In 1969, notes greater than $100, including the cool $10,000 note that would still pay for a lot of things, were retired due to “declining demand.” Prematurely, it turns out. Because demand for cold hard cash, despite plummeting use of it for transactions, has surged. Reason: fear.
Modern payment technologies have been taking over transactions. Since 2000, transaction volume via debit cards skyrocketed 18.4% per year, electronic bank transfers 13.5% per year, and credit cards 3.7% per year, reported San Francisco Fed President and CEO John Williams in “Cash Is Dead! Long Live Cash!” Conversely, use of checks dropped by 5.8% per year.
Cash does have advantages: it’s reliable even during blackouts or after earthquakes when nothing works anymore; and it’s anonymous so that companies can’t track you when you by pita bread and hummus, information that years later might lead a promotion-hungry genius at some counter-terrorism office to send drones after you. Because cash is murky, the San Francisco Fed could only estimate transaction volume. And it’s down sharply.

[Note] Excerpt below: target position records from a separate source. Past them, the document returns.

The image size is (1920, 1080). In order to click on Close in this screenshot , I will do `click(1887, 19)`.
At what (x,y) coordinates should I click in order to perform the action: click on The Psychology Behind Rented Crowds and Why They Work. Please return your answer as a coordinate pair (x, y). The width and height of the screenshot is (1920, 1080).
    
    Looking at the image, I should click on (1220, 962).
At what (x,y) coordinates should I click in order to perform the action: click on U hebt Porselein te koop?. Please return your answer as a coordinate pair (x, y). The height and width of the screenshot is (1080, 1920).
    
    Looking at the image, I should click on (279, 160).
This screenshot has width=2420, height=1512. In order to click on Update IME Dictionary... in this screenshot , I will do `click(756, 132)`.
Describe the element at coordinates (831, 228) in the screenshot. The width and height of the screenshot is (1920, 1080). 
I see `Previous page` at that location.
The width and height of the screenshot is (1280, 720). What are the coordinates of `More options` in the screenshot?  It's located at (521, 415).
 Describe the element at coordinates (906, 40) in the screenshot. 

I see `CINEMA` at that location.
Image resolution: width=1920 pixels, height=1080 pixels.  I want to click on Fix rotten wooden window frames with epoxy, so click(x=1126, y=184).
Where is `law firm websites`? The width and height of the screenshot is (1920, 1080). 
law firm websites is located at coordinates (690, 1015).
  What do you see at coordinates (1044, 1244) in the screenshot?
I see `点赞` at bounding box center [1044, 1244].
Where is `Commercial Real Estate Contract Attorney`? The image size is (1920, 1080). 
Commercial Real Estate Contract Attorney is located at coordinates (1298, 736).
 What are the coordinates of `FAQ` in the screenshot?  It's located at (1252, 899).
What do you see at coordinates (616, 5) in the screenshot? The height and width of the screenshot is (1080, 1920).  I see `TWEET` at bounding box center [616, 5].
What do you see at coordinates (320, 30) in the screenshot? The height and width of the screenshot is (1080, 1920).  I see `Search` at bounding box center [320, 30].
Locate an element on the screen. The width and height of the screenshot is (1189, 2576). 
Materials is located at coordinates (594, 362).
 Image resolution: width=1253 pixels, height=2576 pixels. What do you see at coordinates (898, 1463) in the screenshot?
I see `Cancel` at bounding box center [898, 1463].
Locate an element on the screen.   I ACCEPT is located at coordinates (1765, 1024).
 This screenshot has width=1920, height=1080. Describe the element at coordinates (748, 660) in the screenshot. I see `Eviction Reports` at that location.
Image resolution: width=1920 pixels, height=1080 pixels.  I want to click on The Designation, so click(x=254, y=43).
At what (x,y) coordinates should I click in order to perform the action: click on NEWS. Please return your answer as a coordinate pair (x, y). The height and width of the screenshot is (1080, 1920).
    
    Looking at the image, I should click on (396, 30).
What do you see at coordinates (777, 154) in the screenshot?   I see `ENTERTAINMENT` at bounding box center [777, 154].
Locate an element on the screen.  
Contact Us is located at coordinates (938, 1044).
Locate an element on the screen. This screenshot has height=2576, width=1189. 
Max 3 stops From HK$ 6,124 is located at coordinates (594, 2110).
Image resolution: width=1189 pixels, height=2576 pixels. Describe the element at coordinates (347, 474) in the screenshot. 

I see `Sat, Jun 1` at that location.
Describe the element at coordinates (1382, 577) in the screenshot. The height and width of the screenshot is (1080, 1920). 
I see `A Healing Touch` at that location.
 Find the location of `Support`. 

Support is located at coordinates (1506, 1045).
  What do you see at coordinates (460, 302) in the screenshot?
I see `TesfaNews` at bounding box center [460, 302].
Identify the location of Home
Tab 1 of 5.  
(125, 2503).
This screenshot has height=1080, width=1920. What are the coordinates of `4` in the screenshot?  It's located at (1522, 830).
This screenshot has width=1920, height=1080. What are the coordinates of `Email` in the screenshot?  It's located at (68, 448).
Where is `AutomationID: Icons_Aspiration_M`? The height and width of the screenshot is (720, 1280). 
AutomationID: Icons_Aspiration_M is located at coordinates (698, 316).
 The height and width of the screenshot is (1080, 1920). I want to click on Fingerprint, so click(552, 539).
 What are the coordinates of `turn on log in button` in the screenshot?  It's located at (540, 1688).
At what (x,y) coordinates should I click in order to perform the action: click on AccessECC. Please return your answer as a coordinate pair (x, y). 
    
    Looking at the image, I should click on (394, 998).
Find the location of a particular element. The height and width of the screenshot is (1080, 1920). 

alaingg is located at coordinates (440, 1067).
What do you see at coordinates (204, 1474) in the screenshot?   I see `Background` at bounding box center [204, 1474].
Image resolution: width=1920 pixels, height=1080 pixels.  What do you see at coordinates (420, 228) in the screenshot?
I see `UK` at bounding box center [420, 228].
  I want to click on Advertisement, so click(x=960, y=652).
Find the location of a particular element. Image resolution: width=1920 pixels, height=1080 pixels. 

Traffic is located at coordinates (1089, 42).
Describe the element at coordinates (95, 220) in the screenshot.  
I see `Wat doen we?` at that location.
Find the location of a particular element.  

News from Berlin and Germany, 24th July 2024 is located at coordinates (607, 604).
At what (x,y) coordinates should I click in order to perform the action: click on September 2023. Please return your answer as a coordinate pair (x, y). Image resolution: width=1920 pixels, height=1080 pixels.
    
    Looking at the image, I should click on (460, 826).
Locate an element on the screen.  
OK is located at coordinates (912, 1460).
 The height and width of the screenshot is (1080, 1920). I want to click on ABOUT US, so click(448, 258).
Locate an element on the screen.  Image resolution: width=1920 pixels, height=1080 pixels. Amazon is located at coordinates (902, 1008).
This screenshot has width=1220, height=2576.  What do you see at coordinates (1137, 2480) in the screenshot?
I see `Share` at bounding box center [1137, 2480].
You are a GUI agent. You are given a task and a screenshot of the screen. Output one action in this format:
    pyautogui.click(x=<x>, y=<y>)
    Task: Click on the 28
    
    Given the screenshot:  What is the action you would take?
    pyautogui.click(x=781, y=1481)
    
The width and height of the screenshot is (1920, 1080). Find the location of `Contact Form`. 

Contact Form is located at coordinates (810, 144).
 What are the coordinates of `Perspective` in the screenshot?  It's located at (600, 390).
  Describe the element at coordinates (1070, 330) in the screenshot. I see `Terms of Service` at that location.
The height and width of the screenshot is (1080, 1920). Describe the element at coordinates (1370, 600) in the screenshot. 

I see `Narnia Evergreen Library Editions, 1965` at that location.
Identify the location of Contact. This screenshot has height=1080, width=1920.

The other reason to hang on to cash is as a store of value, albeit a lousy one as interest income is zero.... Oops, same as most bank accounts! As the Cyprus bail-in debacle has demonstrated, handing your cash over to a bank is nothing but a loan, and when the bank craters, the uninsured deposit, and perhaps even the insured deposit, might evaporate or get a crew cut.
So, in these crazy times of ours, when central banks around the world impose zero-interest-rate policies that force people to lend their money interest-free to banks that are shaky, suddenly cold hard cash that you can move out of harm’s way can be a good option.